As a kid in the 1970s, Bradford Watts would leave his father’s liquor store on Jefferson Avenue and look out from one of Buffalo’s highest points, onto the hustle and bustle of businesses below.
He described the scene Wednesday night during a public meeting on a proposed commercial development for his old neighborhood. Now a community relations coordinator for People Inc. — which is leading the development — Watts told the crowd about how the fruitful past of his home instills a hope for the future.
“A city cannot hide its lights when it’s set upon a hill,” he said before more than 100 people in a conference room of the Johnnie B. Wiley Amateur Pavilion. “And we want to enlighten you here today in terms of what we hope will be part of the progress.”

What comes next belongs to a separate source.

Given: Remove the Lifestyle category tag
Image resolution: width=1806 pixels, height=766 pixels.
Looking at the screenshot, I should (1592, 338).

Throughout the informal meeting, Watts and others from his team discussed plans for its mixed-income housing project in a two-block area of Jefferson Avenue from Dodge to Northampton streets.
In addition to People Inc., the development is backed by Sinatra & Co. Realty, CSS Construction, Bellamy Enterprises LLC and other East Side business leaders. The $20 million proposal would include 84 apartments spread across two three-story buildings, and would be aimed at tenants whose incomes range from 30 to 130 percent of the area median income.
There also would also be commercial spaces for retail tenants on each first floor, as well as an urgent-care center or other medical component.
“I think this is a significant project for the East Side of Buffalo,” Mayor Byron W. Brown told the gathering. “One of the things that excites me is that a lot of the work we do is to make sure projects are diverse ... and these developers are proposing a significant level of participation from minority businesses.”
In particular, he praised Herbert L. Bellamy Jr. of Bellamy Enterprises LLC, who was involved in the “prime development group.” Brown and other emphasized it is important to have diverse voices in a project designed to impact a diverse community.
Jefferson Avenue, as he pointed out, is a historically black neighborhood that has fallen on tough economic times in the recent past.
“I think this can be transformational,” he said about the development.
Jamye Smith, who grew up in the neighborhood, told the audience it’s not enough for the community to become like it once was.
“I always hear people saying, ‘I wish Jefferson was the way it used to be,’” she said. “I don’t want to see how it used to be – I want to see it better.”